North Koreans attend a rally to support a statement given on Tuesday by a spokesman for the Supreme Command of the Korean People's Army vowing to cancel the 1953 cease-fire that ended the Korean War as well as boasting of the North's ownership of "lighter and smaller nukes" and its ability to execute "surgical strikes" meant to unify the divided Korean Peninsula, at Kim Il Sung Square in Pyongyang, North Korea, on Thursday, March 7, 2013. North Korea on Thursday vowed to launch a pre-emptive nuclear strike against the United States, amplifying its threatening rhetoric hours ahead of a vote by U.N. diplomats on whether to level new sanctions against Pyongyang for its recent nuclear test. The billboard in background depicts a large bayonet pointing at U.S. army soldiers with writing reading "If you dare invade, only death will be waiting for you!" (AP Photo/Jon Chol Jin)

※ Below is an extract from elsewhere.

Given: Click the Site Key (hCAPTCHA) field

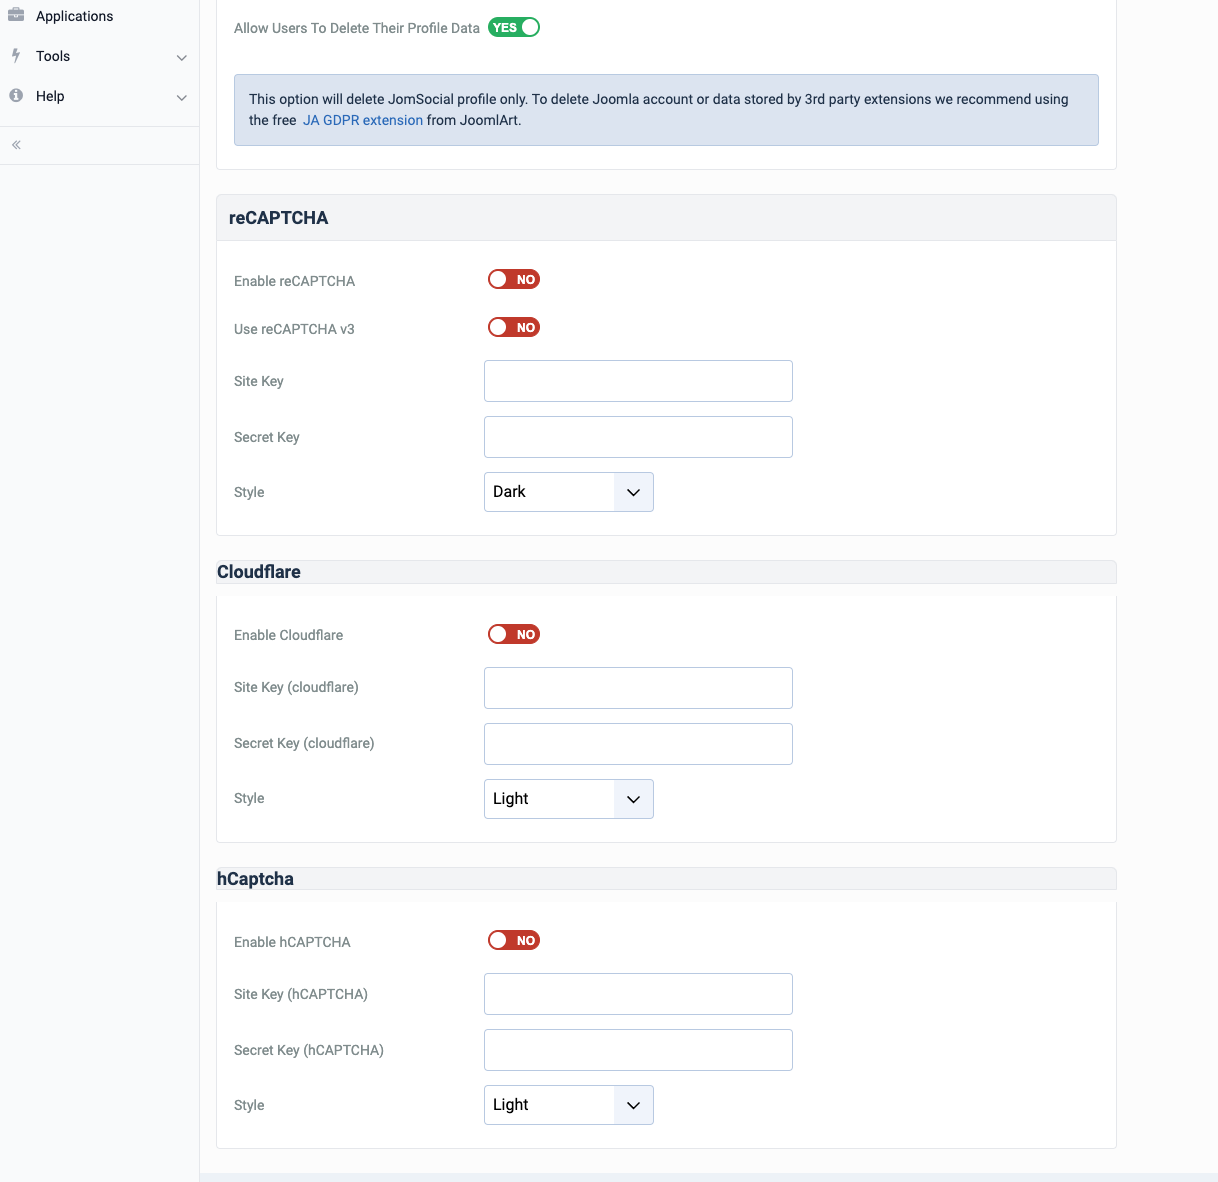Looking at the screenshot, I should pyautogui.click(x=638, y=994).

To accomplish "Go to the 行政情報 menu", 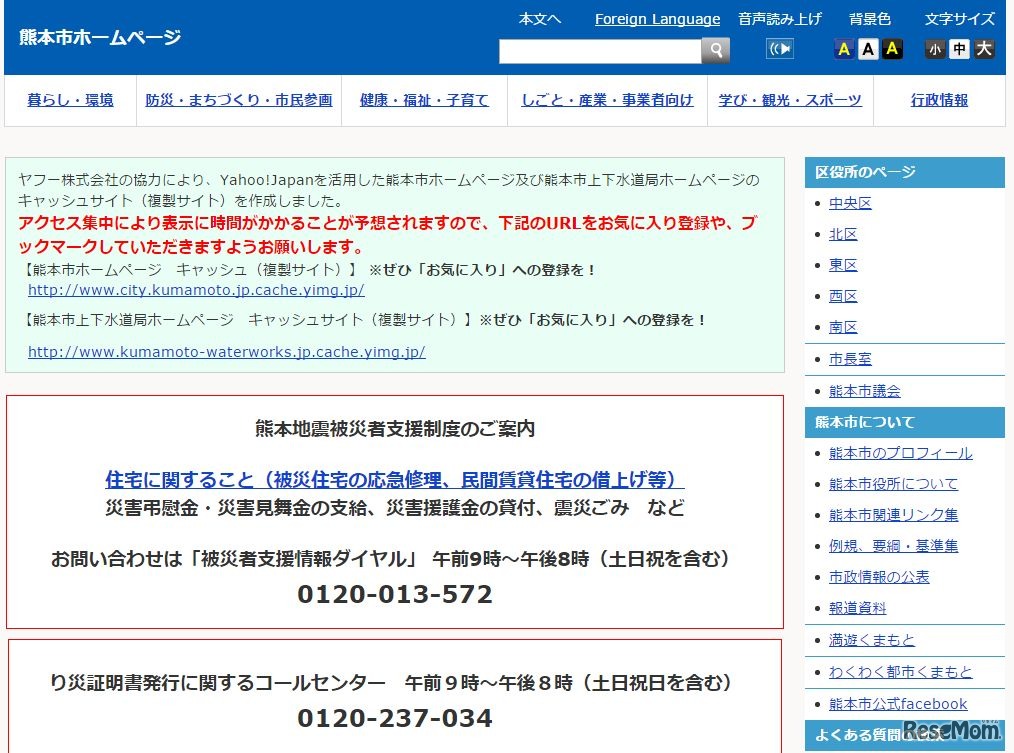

SEOUL, South Korea (AP) -- North Korea is warning of future nuclear and rocket efforts that it says are warranted because of new U.N. sanctions over its third nuclear test.

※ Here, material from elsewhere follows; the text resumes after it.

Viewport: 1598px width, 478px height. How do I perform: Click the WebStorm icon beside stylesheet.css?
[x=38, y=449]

The statement Saturday from an unidentified Foreign Ministry spokesman builds on a torrent of warlike threats from Pyongyang in the wake of the sanctions, which North Korea says are an indication of U.S. hostility.
The sanction, approved Thursday, target North Korea's ruling class.

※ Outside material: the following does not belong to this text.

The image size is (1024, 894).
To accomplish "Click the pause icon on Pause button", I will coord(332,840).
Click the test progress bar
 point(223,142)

U.N. diplomats say the sanctions will hurt leader Kim Jong Un. But others argue they may actually bolster him by allowing officials to whip up anti-U.S. sentiment and direct attention away from government failures.
Pyongyang's statement says "the world will clearly see what permanent position" it will take to "reinforce as a nuclear weapons state and satellite launcher" because of the sanctions.